First, it's for developers and other IT pros, not executives.
It's for introducing people, not a full-service search firm. Employers send quick screening question to candidates.
The workflow is designed to be very quick, easy, and easy to drop at any time. At the early stage of communication, both sites should be able to click a "No thanks" button and leave it at that.
Once the candidate has passed initial screening, employers continue in their normal interview process.
Hmmm... should I feel guilty about that or good ;-)
...Glad to be so good that it's worth breaking the ban!
we're lucky as engineers...tradionally employers have had an abundance of candidates to filter, but with programming skills in such demand, developers now have an abundance of oppourtunities...it's not that we need more job oppourtunities, we need a way to filter the bad ones out.

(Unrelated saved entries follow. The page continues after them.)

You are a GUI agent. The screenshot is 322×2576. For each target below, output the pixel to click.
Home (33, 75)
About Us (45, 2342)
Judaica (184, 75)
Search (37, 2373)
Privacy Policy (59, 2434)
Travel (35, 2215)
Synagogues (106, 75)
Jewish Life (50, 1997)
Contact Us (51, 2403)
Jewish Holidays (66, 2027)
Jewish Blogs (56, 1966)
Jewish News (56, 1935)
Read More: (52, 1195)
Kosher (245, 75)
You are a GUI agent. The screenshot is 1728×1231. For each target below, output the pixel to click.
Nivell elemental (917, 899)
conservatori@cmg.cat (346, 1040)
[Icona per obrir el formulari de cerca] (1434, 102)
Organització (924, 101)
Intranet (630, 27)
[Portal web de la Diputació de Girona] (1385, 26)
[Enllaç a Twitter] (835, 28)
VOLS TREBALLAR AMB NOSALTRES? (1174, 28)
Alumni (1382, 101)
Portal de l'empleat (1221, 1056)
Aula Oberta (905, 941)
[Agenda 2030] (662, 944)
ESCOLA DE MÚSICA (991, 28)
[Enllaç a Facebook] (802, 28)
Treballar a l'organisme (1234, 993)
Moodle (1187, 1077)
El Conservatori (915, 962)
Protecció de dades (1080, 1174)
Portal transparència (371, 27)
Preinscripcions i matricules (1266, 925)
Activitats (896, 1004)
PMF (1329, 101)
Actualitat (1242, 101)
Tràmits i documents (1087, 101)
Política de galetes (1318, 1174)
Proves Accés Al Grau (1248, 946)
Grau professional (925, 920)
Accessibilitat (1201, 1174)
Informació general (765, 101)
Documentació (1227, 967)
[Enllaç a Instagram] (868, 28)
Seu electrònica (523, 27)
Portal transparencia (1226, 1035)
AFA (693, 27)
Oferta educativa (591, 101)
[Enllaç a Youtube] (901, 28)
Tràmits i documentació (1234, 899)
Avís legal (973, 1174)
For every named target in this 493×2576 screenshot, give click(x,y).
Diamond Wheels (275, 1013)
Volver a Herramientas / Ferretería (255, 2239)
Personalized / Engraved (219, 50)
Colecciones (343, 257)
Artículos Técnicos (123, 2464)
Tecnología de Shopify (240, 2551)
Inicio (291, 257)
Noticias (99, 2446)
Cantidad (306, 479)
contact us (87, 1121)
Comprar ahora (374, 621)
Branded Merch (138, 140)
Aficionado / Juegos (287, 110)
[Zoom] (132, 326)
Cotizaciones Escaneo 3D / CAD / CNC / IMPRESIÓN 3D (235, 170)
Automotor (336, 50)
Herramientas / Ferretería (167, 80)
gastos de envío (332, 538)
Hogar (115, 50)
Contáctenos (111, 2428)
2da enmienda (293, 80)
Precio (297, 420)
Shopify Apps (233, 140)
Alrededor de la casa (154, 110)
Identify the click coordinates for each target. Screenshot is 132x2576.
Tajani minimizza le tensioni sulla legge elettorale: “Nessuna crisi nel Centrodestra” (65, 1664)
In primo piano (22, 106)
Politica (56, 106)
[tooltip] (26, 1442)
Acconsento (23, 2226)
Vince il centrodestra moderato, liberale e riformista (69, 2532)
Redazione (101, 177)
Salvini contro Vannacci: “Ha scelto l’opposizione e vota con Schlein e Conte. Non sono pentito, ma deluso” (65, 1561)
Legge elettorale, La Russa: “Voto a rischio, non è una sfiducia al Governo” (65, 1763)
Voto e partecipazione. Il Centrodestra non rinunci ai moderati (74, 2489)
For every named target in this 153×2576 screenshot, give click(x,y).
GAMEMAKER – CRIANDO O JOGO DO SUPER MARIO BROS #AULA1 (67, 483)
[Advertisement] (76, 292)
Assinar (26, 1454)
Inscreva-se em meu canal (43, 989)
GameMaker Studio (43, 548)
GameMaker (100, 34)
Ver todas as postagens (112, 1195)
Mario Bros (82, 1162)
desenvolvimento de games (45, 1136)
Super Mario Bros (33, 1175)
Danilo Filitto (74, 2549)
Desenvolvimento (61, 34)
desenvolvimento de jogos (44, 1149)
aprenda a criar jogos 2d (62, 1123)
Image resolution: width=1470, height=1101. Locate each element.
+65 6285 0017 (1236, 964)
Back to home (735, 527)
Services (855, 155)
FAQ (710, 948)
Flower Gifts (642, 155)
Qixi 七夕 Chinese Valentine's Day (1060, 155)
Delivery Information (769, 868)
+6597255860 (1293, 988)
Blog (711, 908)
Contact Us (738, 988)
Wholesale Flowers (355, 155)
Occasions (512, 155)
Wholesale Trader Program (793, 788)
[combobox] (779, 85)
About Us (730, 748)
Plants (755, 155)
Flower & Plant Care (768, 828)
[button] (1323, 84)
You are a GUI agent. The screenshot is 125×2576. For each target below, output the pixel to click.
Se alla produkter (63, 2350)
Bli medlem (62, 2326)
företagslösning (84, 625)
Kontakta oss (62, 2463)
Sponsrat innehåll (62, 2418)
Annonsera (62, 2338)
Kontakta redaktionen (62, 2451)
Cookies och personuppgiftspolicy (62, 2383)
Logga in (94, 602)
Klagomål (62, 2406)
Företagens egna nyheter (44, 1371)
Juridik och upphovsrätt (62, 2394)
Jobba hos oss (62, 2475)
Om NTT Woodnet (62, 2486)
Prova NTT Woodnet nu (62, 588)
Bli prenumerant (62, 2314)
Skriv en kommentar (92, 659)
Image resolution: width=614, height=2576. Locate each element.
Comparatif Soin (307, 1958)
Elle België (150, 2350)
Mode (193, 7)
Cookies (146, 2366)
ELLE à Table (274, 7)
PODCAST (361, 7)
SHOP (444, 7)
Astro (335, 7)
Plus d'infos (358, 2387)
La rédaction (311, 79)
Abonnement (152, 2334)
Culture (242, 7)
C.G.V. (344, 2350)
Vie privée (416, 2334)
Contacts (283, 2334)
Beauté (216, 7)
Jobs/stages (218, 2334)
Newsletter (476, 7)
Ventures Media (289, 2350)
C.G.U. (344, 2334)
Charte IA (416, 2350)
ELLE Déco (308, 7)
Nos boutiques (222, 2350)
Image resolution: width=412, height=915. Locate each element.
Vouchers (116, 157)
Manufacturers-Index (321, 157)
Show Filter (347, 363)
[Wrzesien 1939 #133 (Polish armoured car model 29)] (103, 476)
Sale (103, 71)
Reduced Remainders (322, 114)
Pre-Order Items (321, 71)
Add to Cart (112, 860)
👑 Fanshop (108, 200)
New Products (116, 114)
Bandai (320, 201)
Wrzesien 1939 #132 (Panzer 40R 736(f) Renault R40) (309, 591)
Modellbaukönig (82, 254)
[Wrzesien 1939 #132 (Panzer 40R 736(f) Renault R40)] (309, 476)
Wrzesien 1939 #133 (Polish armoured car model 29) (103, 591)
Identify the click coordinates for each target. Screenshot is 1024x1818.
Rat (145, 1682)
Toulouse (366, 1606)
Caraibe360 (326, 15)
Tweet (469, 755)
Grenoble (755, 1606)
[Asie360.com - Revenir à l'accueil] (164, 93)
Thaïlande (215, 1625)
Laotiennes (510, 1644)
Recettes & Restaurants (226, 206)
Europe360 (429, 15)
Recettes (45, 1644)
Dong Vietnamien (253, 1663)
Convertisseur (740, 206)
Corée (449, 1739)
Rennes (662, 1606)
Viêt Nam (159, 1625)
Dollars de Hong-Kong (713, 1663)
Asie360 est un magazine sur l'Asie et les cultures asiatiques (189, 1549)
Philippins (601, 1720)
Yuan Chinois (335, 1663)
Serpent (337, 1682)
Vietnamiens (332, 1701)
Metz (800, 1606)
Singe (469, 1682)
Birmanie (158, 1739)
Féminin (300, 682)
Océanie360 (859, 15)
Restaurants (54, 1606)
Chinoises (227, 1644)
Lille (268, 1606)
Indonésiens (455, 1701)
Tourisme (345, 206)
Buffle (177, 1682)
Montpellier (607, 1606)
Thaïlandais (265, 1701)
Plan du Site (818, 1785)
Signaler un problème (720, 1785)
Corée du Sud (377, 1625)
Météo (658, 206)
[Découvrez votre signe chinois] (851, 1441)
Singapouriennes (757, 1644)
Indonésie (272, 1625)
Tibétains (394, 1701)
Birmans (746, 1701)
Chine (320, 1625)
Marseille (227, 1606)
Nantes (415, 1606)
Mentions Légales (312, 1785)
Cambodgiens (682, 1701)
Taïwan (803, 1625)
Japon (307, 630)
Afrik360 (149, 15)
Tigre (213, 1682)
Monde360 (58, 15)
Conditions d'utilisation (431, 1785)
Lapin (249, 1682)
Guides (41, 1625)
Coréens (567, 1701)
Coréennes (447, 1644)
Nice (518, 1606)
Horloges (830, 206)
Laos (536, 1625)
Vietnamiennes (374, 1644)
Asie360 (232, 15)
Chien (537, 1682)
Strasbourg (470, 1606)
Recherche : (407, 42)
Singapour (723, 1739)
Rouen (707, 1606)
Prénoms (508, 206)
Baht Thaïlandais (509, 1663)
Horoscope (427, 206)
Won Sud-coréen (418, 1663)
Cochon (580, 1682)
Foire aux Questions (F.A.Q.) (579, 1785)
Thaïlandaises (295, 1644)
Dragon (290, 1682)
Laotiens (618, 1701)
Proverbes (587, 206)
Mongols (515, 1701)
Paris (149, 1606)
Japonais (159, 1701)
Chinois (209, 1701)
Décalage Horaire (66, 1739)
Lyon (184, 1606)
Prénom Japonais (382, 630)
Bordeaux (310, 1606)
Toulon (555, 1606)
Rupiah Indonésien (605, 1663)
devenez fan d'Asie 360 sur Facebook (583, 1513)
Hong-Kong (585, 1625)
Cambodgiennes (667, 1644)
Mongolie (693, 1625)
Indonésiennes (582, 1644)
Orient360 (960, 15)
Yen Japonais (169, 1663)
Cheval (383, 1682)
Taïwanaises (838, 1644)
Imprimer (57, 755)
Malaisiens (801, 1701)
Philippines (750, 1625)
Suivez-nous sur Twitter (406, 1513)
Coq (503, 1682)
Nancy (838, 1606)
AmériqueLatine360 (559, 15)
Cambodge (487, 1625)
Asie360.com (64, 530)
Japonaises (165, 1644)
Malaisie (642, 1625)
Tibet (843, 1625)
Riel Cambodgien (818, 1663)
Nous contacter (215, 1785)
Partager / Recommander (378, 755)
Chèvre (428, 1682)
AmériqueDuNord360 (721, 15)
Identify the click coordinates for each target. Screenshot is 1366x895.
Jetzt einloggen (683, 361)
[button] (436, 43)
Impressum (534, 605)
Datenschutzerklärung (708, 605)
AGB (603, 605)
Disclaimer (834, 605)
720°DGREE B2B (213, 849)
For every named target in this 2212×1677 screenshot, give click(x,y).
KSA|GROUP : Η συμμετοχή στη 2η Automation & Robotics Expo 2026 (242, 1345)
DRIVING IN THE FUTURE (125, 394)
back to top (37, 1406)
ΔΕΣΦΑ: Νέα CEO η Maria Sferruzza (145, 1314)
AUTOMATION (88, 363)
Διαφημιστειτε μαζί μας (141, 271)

disclaimer, I run trypitchbox.com - which operates in a similar space
>it could be a bump in pay but it usually also means a new challenge like working on a particular tech, type of product, domain, etc
Sure, that's _exactly_ what FiveYearItch is all about.
When you register ( http://www.fiveyearitch.com/register?publisher=e0e3f1 ), you will say "what you need in your next job," whether it is learning opportunities, ace colleagues, stock options, a flat hierarchy, or anything else you'd like.
Employers have to commit to provide these if a deal goes through.
The "Hire-a-HN-Hacker" widget has limited space, and so it highlights skills that would interest an employer, but when the employer clicks to search, they'll see the developer's requirements as well.